While Hubert will be the workhorse for Kansas State’s offense, there are several promising running backs that will have opportunities to carry the ball throughout the season.
Robert Rose, another senior running back, returns after a 2012 season where he saw very limited action, rushing four times for nine yards. A smaller back even than Hubert at 5-foot-4, 176 pounds, Rose uses his speed and elusiveness to gain yards. With Hubert sitting out Rose had an impressive spring game playing for the Purple squad, gaining 141 yards on 17 carries. Though those numbers are to be taken with a grain of salt as they came against K-State’s second team defense, Rose certainly has potential to put up solid numbers as a backup.
Junior DeMarcus Robinson, a 5-foot-7, 209-pound tailback, will compete with Rose as the backup to Hubert. A four-star recruit out of Wichita Northwest high school, Robinson hasn’t been able to stand out and earn much playing time since his inaugural season with K-State in 2011, playing in only three games and picking up 25 yards on 6 carries.
Two redshirt freshman—Charles Jones (5’10, 197) and Jarvis Leverett (5-11, 203)—will also look to get into the mix. Leverett has been the more impressive of the two, earning K-State’s Red Raider Award last season as the top scout team player.
With the graduation of Braden Wilson, the Wildcats’ outstanding blocking fullback in 2012, Kansas State has another set of shoes to be filled.
The most likely to step into those shoes will be redshirt freshman Glenn Gronkowski. Gronkowski is a physical 6-foot-3, 234-pound fullback who impressed in Kansas State’s spring game with his size and ability, at one point barreling over a defender after catching a screen pass. The youngest brother of NFL players Chris, Dan and Rob Gronkowski, Glenn will look to live up to the family name.

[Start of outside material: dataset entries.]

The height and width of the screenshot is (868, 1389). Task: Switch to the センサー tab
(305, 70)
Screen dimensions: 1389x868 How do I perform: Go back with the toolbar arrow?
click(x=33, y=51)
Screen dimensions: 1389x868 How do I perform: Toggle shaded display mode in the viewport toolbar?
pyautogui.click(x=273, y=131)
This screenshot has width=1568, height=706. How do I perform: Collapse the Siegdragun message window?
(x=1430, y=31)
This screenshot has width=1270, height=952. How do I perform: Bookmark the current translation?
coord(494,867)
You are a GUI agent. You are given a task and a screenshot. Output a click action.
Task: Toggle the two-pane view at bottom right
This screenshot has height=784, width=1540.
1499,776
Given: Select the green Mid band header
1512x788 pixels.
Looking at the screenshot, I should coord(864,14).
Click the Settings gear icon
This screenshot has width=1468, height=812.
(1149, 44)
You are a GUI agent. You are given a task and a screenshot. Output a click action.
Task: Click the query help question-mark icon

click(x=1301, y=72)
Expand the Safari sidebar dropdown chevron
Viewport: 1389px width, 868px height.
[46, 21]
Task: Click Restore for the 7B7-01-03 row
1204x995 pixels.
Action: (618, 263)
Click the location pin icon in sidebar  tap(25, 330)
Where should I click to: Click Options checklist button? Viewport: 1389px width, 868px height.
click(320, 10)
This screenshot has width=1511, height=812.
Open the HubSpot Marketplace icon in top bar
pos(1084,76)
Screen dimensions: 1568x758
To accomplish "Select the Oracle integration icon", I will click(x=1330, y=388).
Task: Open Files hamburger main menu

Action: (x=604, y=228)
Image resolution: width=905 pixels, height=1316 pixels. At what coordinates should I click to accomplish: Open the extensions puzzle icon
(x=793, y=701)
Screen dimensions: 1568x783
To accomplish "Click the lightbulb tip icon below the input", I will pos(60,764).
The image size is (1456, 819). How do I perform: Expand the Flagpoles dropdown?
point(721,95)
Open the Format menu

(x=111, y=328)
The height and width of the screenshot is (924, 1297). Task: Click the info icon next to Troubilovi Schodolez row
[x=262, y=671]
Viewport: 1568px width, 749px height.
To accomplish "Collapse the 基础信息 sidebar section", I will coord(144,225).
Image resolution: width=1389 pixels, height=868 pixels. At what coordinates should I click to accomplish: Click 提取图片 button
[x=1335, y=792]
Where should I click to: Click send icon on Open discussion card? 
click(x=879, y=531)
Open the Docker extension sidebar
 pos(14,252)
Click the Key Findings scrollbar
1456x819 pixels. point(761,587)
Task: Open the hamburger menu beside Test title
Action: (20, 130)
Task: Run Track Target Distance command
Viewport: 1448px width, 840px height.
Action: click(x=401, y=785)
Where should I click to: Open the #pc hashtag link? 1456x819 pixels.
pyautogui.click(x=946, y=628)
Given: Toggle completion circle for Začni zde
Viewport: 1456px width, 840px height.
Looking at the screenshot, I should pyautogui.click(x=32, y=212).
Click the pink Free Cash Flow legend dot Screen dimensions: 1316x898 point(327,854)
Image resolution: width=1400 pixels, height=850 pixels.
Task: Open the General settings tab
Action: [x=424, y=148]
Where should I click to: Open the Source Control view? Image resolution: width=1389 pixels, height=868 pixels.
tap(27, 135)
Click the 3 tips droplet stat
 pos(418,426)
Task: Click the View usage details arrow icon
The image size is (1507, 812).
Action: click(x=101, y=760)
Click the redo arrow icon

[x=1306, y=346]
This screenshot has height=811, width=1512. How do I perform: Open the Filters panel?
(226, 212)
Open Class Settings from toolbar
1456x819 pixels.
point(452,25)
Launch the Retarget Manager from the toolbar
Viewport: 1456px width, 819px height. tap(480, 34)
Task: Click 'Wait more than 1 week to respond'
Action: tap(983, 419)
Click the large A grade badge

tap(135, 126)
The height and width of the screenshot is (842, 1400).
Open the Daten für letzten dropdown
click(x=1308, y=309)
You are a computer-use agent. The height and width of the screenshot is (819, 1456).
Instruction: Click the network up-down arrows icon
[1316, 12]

Battling with Gronkowski for playing time will be junior Zach Nemechek. The similarly sized Nemechek (6’3, 243) spent most of last year as a special teams player and as a backup to Wilson. He’ll have to work to compete with the athletic Gronkowski for playing time this year.
With the start of K-State’s season just days away, we’ll continue our preview of the Wildcat offense by turning to the wide receiving corps next.